To not bury the lede - yes, customer research matters more than ever, but no one seems to care, which is sad.

If you ask any luminary of Silicon Valley for the one lesson that matters, most will espouse the importance of focusing on the customer. Paul Graham, Gail Goodman, Steve Blank, Mary Meeker - all of them advocate for the customer.

Yet, no one’s really following their sage advice. Executives indicate that 7 out of 10 of their organizations are speaking to less than 10 prospects or customers in a non-sales research capacity per month and note this doesn’t get better with a company’s size.


Not Enough Testing

Subscription and SaaS executives love to tell me they don’t do customer research but by God, they love to A/B and multivariate test their way to success. Hill climbing problems aside, in reality, we’re not doing tests either. Nearly half of us are not even conducting 1 test per month and this includes marketing tests.

Put simply, we love to retweet articles about customer research, we love to give advice to people about customer research - but we’re not doing customer research - and that makes me die a little bit inside, because this lack of customer research is forcing us to build the wrong product.

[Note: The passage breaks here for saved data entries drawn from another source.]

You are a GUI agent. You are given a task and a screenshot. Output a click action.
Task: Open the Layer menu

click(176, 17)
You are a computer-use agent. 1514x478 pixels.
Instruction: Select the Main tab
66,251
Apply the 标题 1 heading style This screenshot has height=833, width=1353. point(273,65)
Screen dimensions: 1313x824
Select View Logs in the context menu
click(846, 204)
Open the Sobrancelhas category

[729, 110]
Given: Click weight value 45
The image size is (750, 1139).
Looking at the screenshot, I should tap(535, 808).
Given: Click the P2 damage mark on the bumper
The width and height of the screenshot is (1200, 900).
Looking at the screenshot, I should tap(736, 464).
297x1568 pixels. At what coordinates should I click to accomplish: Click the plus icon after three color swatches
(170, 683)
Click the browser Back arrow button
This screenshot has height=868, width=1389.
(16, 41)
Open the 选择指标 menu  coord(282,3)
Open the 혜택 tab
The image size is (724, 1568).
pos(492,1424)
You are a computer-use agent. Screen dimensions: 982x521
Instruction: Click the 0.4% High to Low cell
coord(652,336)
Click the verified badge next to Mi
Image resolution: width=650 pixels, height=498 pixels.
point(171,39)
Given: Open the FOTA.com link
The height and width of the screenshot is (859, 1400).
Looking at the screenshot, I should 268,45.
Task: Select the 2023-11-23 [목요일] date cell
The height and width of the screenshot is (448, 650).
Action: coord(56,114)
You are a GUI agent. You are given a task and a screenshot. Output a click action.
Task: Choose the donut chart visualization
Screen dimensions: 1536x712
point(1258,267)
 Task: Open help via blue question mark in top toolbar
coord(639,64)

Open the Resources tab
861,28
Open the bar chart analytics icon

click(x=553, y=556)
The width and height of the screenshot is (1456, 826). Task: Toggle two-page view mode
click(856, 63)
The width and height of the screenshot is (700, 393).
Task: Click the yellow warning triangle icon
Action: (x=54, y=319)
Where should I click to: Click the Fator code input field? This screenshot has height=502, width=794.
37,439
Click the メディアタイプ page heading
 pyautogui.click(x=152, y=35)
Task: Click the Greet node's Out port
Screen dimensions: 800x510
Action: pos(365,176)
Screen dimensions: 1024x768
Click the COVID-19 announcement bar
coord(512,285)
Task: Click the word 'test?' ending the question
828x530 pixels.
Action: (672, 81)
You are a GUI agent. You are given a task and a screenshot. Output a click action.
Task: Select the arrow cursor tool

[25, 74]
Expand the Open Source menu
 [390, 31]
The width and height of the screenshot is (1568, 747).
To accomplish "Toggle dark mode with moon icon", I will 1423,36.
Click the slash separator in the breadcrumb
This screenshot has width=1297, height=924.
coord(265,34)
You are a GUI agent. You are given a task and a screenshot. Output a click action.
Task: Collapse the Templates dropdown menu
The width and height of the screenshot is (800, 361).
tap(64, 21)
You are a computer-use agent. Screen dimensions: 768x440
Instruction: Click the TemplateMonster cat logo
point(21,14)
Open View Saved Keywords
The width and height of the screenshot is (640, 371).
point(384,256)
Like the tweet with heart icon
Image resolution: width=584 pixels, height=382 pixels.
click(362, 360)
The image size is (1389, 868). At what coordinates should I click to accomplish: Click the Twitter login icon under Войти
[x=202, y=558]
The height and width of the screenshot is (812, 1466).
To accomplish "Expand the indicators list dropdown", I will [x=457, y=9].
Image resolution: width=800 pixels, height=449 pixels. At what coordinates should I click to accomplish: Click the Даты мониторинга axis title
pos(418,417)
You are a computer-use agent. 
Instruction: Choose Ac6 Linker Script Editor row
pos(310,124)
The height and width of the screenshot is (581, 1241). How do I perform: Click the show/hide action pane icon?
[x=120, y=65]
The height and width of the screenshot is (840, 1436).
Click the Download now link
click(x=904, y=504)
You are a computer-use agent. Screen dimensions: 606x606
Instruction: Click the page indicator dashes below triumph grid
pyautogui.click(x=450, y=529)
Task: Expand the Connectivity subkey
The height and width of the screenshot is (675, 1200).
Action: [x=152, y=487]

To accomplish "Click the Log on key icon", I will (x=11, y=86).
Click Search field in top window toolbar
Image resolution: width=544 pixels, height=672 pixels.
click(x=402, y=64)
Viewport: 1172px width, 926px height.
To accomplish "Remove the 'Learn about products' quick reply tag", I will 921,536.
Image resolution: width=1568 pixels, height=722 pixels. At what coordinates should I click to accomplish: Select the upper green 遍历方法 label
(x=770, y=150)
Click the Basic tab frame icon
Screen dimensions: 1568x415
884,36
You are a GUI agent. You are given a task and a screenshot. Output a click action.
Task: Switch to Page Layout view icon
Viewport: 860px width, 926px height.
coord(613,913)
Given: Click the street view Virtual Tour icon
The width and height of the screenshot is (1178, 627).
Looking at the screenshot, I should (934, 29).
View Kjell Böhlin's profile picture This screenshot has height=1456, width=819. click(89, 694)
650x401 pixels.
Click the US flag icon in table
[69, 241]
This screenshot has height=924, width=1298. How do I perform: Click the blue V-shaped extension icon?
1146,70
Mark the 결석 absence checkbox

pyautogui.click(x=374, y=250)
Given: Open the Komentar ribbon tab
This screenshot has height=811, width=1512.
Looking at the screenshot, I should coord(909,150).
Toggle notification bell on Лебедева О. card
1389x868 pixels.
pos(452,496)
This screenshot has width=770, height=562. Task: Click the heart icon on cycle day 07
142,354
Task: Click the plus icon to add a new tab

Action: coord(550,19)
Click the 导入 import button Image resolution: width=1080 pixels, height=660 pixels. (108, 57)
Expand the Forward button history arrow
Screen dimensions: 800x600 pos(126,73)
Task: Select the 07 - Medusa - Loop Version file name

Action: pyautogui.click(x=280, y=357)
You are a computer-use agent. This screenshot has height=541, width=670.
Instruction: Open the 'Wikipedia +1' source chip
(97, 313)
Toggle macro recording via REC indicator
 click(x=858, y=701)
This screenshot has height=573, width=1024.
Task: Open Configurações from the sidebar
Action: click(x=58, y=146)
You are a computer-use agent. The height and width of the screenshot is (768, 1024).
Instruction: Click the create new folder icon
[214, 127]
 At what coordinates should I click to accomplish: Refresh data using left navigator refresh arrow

We're Building the Wrong Product

We asked just over 2,500 product leaders to plot the last N features they built on a value matrix - which cross references how much companies care about a particular feature compared to other features with how much they’re willing to pay for features. In turn, this shows us what types of features we’re putting out - be it core features, add-ons, or just plain trash.

 


This is what your product leaders indicated they’re building for the last five thousand features they built. A lot of differentiable and valuable features. 


We then went out and asked 1.2 million different customers about their actual willingness to pay and their actual preference for features using our statistical models, and this is what they indicated you’re actually building. 


Essentially your product teams are extremely confident they’re building value when in reality they aren’t and they don’t even know they’re doing this, because you’re not talking to your customers.

As CAC increases, the relative value of features declines, and growing a business just becomes that much harder, we’re in a world where we’ve literally been given the answer to success - understanding our customer - not always agreeing, but at least understanding, and for the most part we’ve turned our noses up at the notion of actually talking to the people that are ultimately tpaying us. That’s a scary thought.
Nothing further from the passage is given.